§ PROBLEM DETAILS
Return all lines from the listing below that include the word "Lodge".

§ DATA PROVIDED
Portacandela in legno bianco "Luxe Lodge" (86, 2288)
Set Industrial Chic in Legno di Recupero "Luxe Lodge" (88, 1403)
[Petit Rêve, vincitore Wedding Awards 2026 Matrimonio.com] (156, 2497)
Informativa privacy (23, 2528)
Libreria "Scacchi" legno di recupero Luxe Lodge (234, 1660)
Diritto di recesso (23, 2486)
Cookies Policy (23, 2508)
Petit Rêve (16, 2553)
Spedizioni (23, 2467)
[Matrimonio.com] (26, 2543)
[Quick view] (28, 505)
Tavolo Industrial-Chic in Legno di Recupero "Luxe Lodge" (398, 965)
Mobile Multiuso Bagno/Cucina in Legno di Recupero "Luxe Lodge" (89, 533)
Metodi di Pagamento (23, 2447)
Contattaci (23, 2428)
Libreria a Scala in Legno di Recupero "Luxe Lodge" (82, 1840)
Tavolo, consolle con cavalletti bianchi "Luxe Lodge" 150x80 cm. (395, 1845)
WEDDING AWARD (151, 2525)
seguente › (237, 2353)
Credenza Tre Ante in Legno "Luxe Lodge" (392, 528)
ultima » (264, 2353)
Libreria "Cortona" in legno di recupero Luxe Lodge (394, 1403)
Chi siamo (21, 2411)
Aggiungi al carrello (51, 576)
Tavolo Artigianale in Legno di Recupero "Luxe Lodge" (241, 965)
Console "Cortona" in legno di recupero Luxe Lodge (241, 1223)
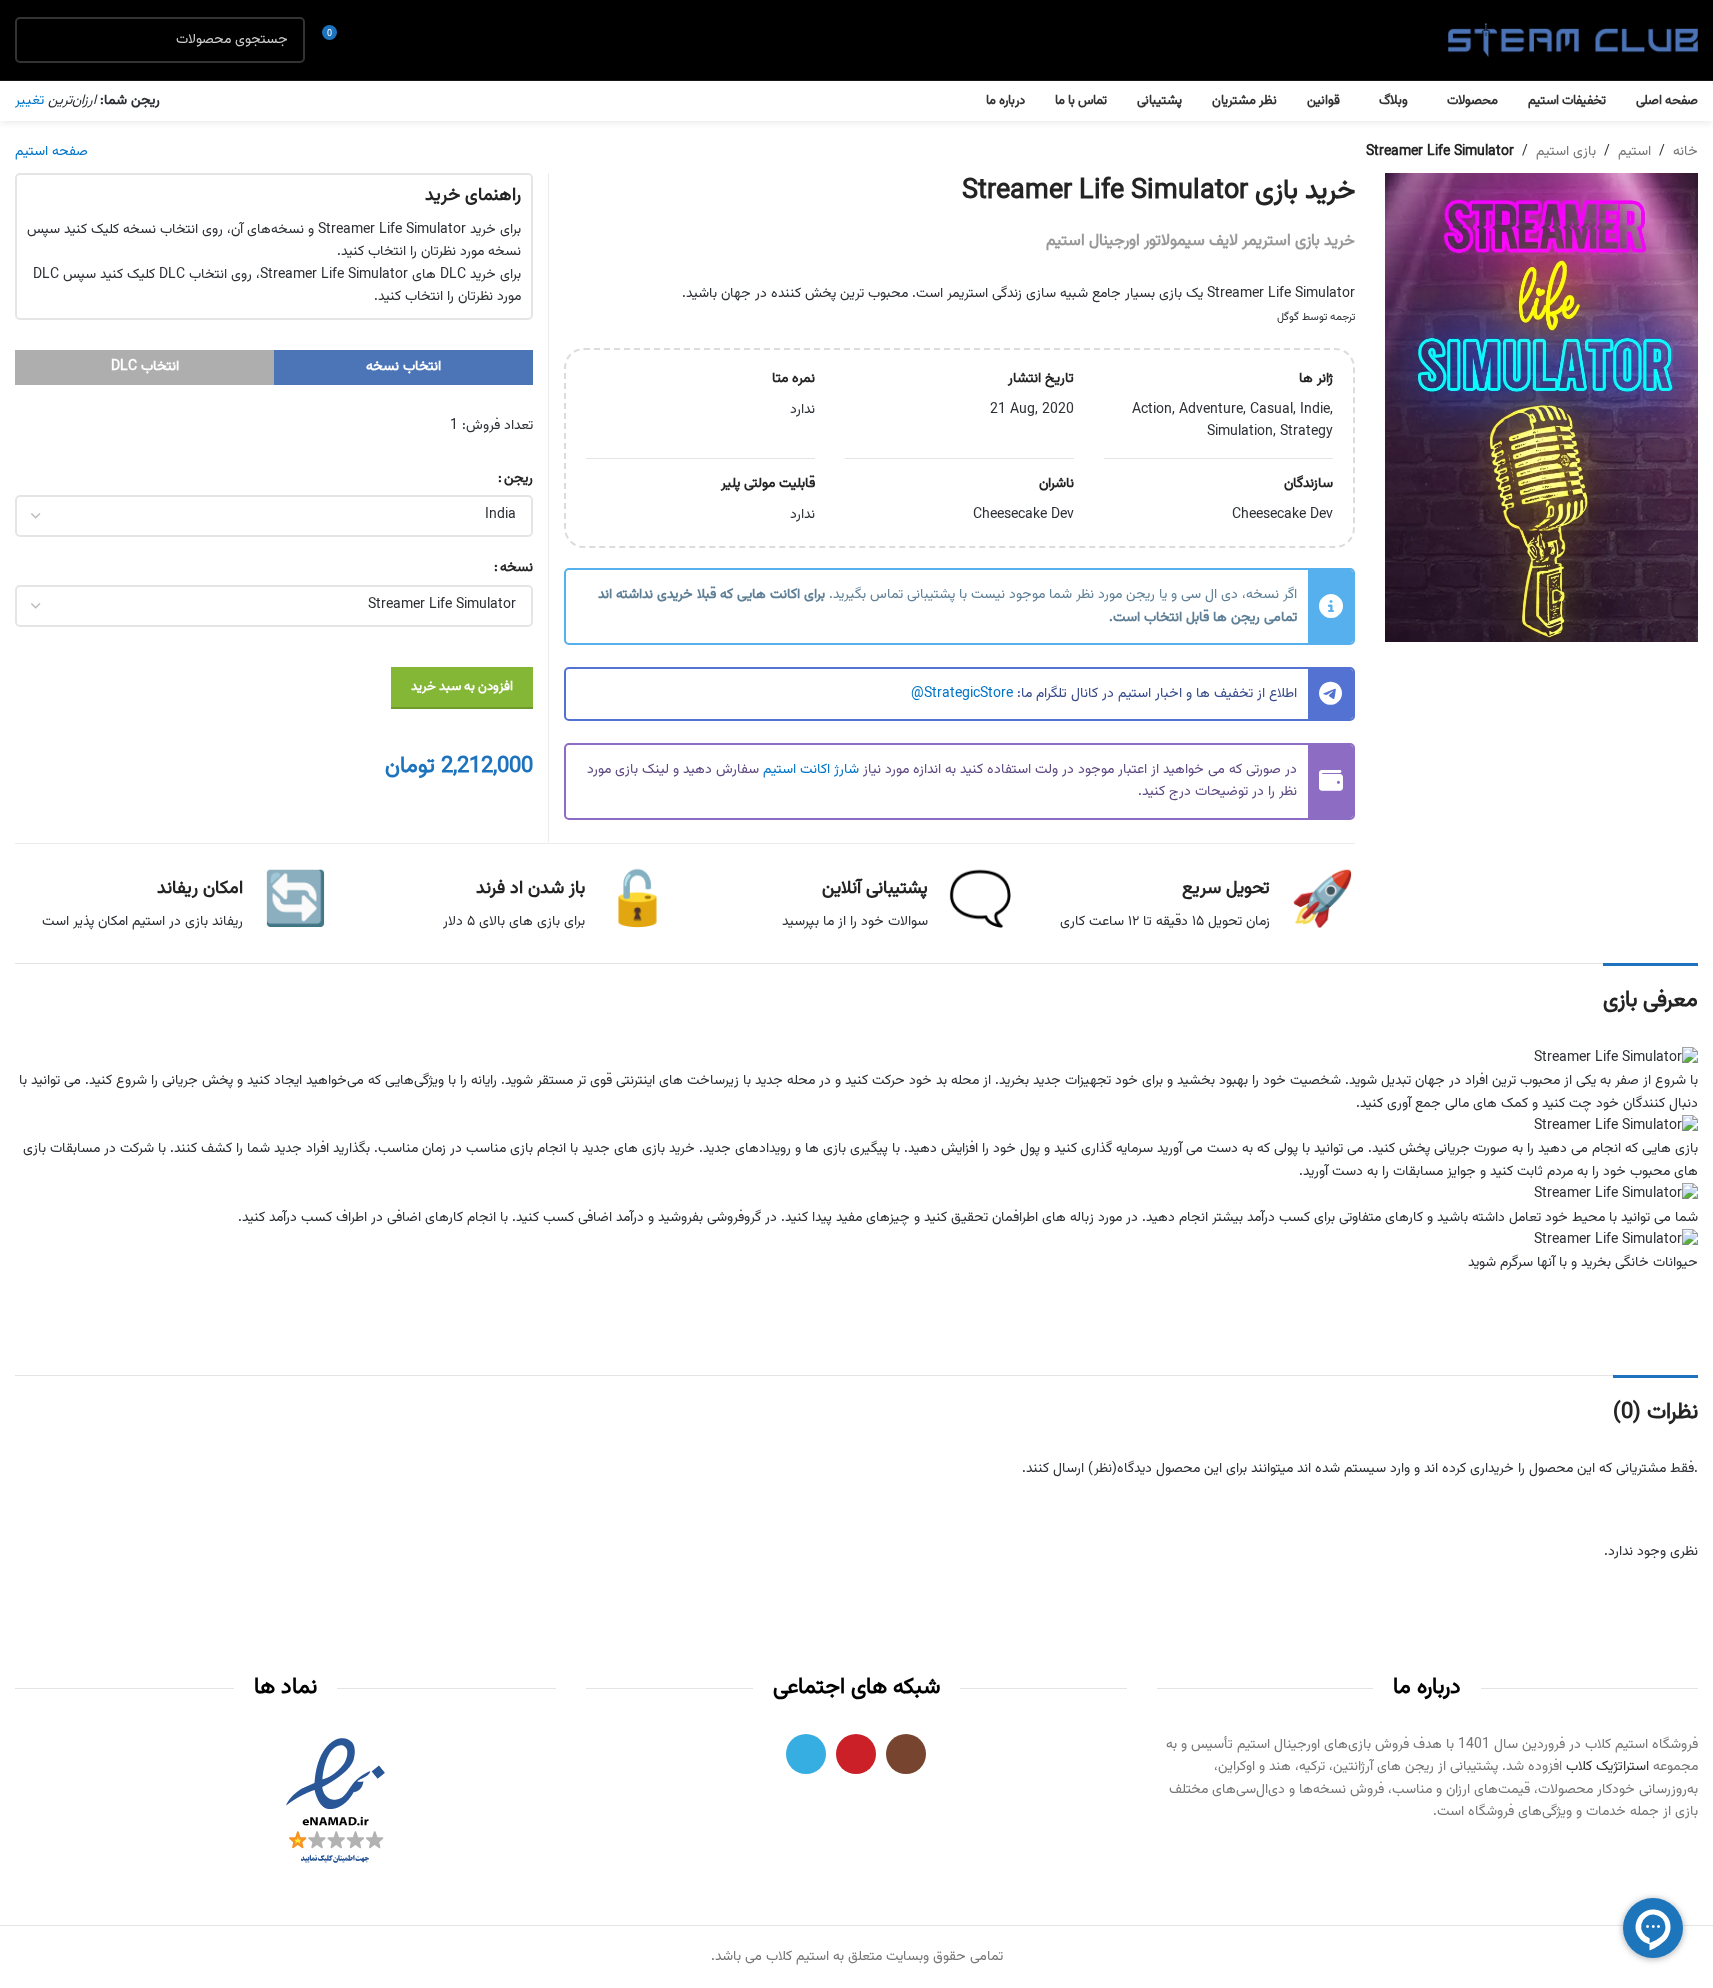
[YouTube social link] (856, 1754)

§ ANSWER SECTION
Portacandela in legno bianco "Luxe Lodge" (86, 2288)
Set Industrial Chic in Legno di Recupero "Luxe Lodge" (88, 1403)
Libreria "Scacchi" legno di recupero Luxe Lodge (234, 1660)
Tavolo Industrial-Chic in Legno di Recupero "Luxe Lodge" (398, 965)
Mobile Multiuso Bagno/Cucina in Legno di Recupero "Luxe Lodge" (89, 533)
Libreria a Scala in Legno di Recupero "Luxe Lodge" (82, 1840)
Tavolo, consolle con cavalletti bianchi "Luxe Lodge" 150x80 cm. (395, 1845)
Credenza Tre Ante in Legno "Luxe Lodge" (392, 528)
Libreria "Cortona" in legno di recupero Luxe Lodge (394, 1403)
Tavolo Artigianale in Legno di Recupero "Luxe Lodge" (241, 965)
Console "Cortona" in legno di recupero Luxe Lodge (241, 1223)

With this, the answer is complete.